Work instruction: Go to the line holding "[button] (164, 69)" in the entries below and write out exactly every line down to and including the line holding "Refund policy (505, 2539)".
+ + + + + + +
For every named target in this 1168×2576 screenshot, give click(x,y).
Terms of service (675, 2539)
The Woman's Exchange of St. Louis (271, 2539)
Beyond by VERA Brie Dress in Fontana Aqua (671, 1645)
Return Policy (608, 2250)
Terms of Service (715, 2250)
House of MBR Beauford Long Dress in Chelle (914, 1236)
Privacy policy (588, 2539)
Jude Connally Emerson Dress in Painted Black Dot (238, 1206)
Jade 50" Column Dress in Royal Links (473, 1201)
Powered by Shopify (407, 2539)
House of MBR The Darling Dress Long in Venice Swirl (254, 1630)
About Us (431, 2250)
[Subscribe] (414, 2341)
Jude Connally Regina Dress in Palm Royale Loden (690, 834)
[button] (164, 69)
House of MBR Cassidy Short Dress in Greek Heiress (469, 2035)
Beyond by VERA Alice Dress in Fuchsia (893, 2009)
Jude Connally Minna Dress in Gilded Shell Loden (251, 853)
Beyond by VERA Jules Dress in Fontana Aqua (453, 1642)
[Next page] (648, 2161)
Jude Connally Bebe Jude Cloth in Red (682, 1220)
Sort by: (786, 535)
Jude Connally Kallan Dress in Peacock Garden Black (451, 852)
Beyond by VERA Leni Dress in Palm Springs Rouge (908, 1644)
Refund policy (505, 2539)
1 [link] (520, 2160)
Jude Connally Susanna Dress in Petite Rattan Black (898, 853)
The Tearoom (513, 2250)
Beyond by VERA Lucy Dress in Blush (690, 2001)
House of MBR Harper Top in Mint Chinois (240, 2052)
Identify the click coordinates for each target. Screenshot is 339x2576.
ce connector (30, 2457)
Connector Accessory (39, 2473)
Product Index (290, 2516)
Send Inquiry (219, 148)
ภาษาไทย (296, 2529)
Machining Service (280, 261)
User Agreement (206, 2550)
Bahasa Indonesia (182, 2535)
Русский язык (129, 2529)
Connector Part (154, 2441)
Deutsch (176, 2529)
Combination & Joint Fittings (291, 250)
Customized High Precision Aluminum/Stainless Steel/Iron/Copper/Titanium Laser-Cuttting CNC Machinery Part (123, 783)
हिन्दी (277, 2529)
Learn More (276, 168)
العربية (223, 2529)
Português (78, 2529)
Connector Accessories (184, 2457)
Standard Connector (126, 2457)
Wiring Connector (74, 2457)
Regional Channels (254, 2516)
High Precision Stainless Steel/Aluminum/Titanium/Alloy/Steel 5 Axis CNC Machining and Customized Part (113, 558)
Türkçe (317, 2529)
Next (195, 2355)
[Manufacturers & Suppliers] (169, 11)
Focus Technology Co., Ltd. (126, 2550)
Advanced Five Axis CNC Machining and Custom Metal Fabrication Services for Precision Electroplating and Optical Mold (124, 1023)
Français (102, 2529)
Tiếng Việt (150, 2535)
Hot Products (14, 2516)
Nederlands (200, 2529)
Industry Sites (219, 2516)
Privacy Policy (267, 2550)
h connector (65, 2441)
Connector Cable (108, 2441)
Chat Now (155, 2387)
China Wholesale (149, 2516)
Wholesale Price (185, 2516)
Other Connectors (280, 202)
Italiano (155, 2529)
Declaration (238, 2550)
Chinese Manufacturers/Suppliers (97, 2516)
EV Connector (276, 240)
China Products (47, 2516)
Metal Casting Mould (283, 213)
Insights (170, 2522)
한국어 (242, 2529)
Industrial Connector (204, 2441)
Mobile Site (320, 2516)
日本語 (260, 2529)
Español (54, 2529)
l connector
+ + + + + + +
Task response:
[button] (164, 69)
House of MBR Cassidy Short Dress in Greek Heiress (469, 2035)
Beyond by VERA Alice Dress in Fuchsia (893, 2009)
Jude Connally Minna Dress in Gilded Shell Loden (251, 853)
Beyond by VERA Jules Dress in Fontana Aqua (453, 1642)
[Next page] (648, 2161)
Jude Connally Bebe Jude Cloth in Red (682, 1220)
Sort by: (786, 535)
Jude Connally Kallan Dress in Peacock Garden Black (451, 852)
Beyond by VERA Leni Dress in Palm Springs Rouge (908, 1644)
Refund policy (505, 2539)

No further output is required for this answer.